# Motor Vehicle Accident Billing ?



## JMichelle (Jan 21, 2017)

Hello, this has been an ongoing issue in our small orthopedic office for a while... We have an office policy where we do not file personal insurance for MVAs, because when we do, the insurance ends up recouping later on. Therefore, we file no third part companies.

So we make patients pay up front and become self-pay with our office. There's a LOT of confusion on the patient's end about this and we are trying to make this whole situation simpler and provide resources for the patients so they can understand. 

They usually end up calling their insurance company, who tells them that we CAN file, so they end up very frustrated with us. 

We understand that they are suppose to be receiving a settlement from the at faults autoinsurance, which is suppose to be used to cover their bills, but in the meantime they can't afford these bills. Plus we can't be certain that they will pay us back once they settle. What are these patients suppose to do? We are the ONLY orthopedic facility in this area that even accepts auto accidents... 

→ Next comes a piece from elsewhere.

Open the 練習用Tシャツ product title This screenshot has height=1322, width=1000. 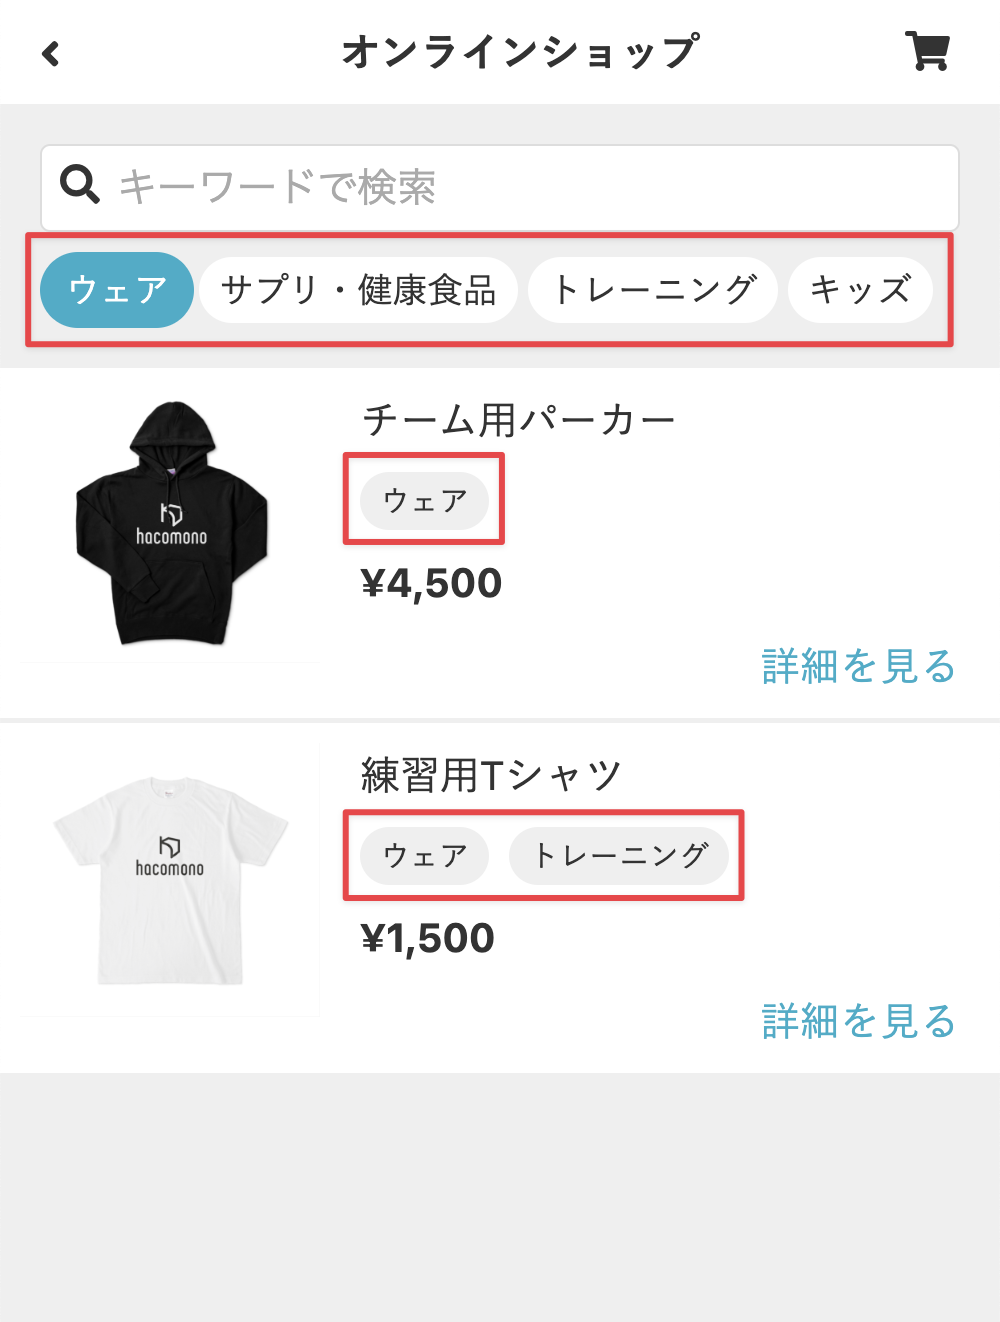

What can we advise our patients? We already offer care credit to pay their medical bills in the meantime, I'm wanting to put together a pamphlet or resource on our website to provide further information for our patients. Thank you!


----------



## Chelle-Lynn (Jan 23, 2017)

Since this is an internal office policy and not a mandated rule (ex: by Medicare or insurance commissioner, etc) I would recommend the following:

  - Provide a professional and short reasoning as to why your office will not bill third party companies.  This will help to explain that you "can" bill the  
    carrier by "choose" not to for the following reason...
            Example: Not contracted, difficulty or delays in receiving reimbursement, etc
  - Make sure to provide the patient with a copy of their HCFA each time they leave so that they can quickly submit the claim to their insurance for 
    reimbursement.  This will require that the front and back office communicate quickly to ensure that all of the charges are listed for the patient prior 
    to leaving.

Other than this your internal office policy will continue to upset your patients.  Unfortunately that is the nature of medical billing and the impact of your office policy.  I am not sure that there is a way around this.  Make sure that all communication is provided verbally and in writing.  You may want to consider collecting from the patient at the time of service, but as a courtesy billing the third party carrier on behalf of the patient without assignment.


----------



## daedolos (May 10, 2017)

Just curious, but has anyone ever heard that Medicare will generally not accept motor vehicle accident claims?

Peace
?_?
I just got off the phone with an auto insurance carrier and they were originally designated as secondary insurance and the operator said in general Medicare will deny auto accidents.  I bring this up because the auto insurance carrier denied the claim because they weren't billed as primary.


----------